Anton Eberl / Saonatas & Variations
New recordings of keyboard music by a now-unfamiliar Viennese friend of Mozart, once admired by the likes of Haydn and Gluck, and whose pieces were previously attributed to Mozart himself.
This recording presents early and later works by Eberl :
The piano sonata Op.1, the two Grand Sonatas Op.27 and 43, the sonatina Op. 5 and a set of Variations on Mozart’s Zauberflöte.
About the CD
By then Eberl had also become well acquainted (perhaps not so friendly) with Beethoven.
Sayuri Nagoya’s personal selection from Eberl’s keyboard output encompasses the earlier and later stages of his career, beginning with a set of variations on ‘Bei Männern’ from Die Zauberflöte which was composed within months of the Singspiel’s premiere at the Theater an der Wien. Dating from a year or two after Mozart’s death, the Sonata Op.1 was originally published under his name, and Eberl’s Sonatina Op.5 (1796) likewise inhabits a Mozartian grammar.

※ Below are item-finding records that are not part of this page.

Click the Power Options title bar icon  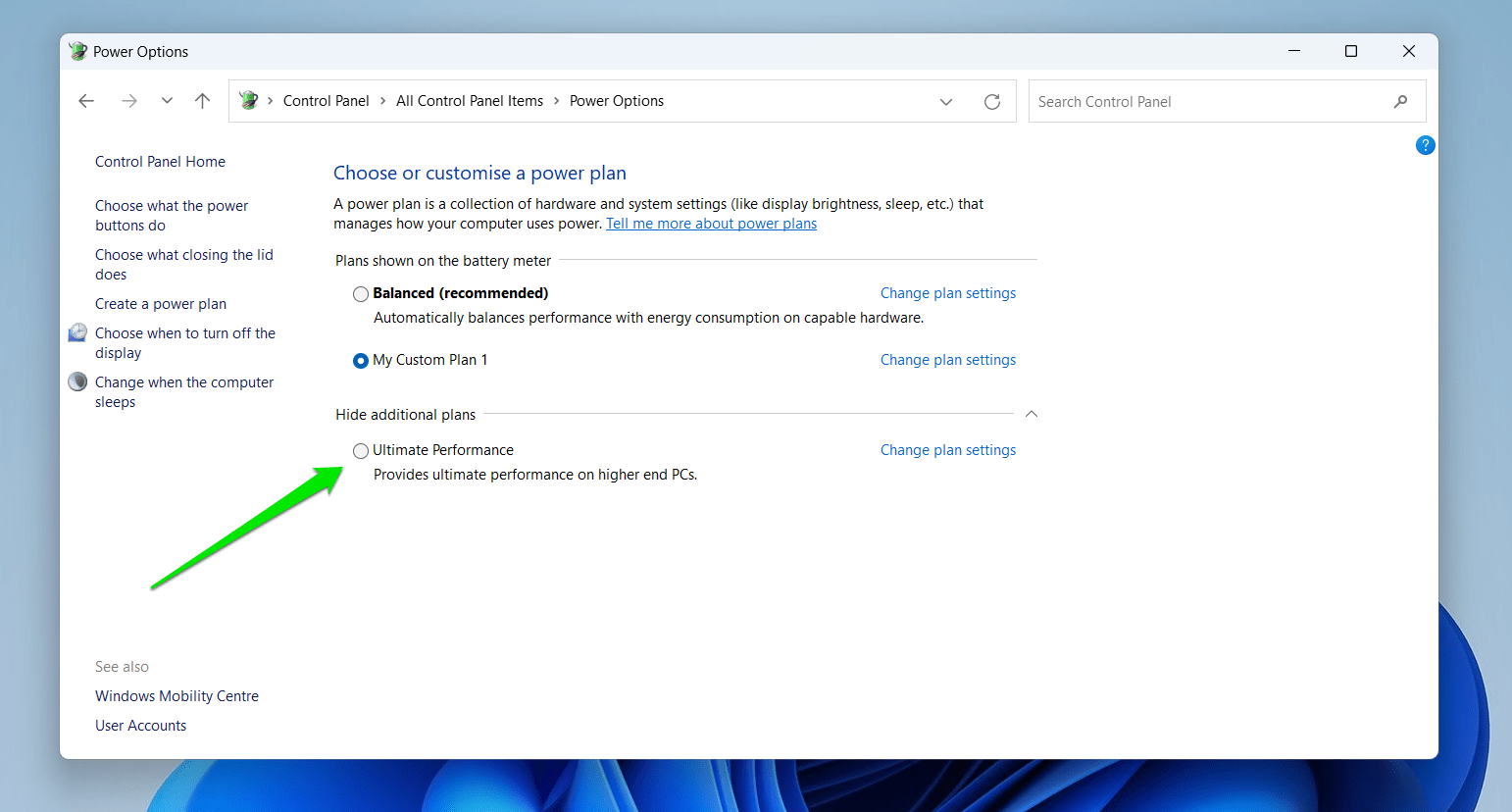(78, 52)
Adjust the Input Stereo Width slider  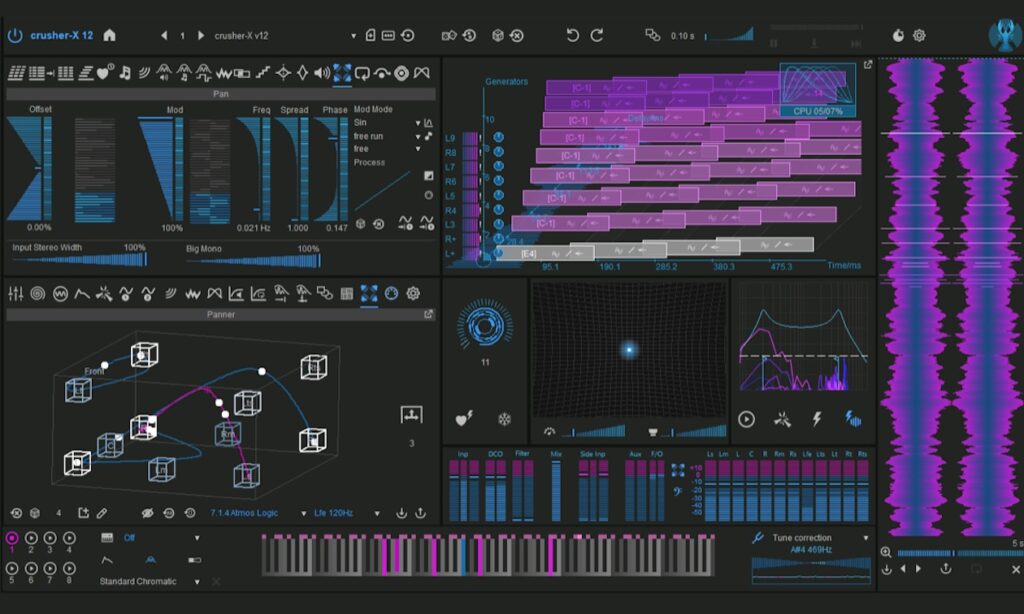pos(80,261)
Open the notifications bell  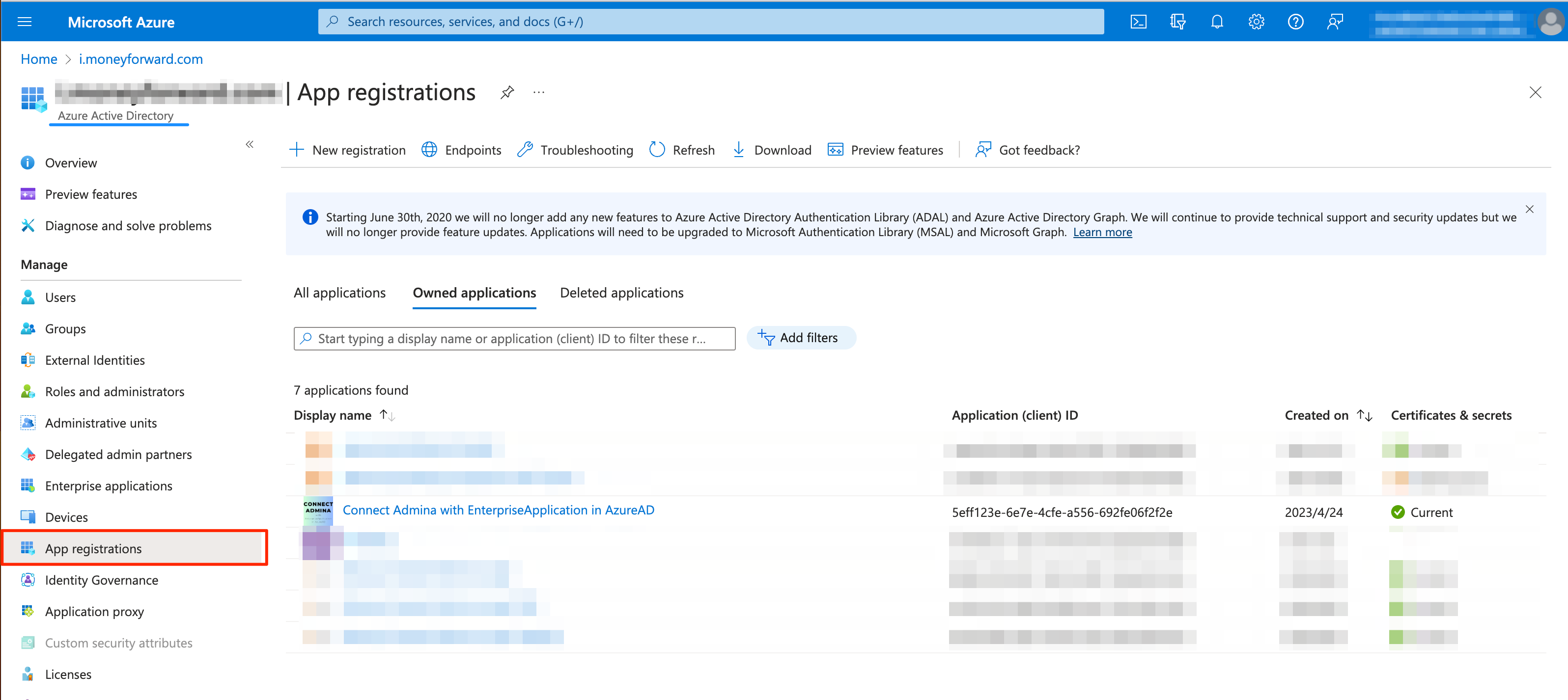click(x=1217, y=22)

By the time of the G minor Sonata Op.27, however, Eberl had developed a bolder and more dramatic idiom of keyboard writing, doubtless also under the influence of the intervening decade of technological innovation which brought about instruments with a wider compass and broader dynamic range. The C major Sonata Op.43 opens with a grand introduction before launching into an Allegro of high contrasts. The album leaves the listener with a full appreciation of Eberl’s gifts as well as a tantalising sense of where his talents might have taken him next.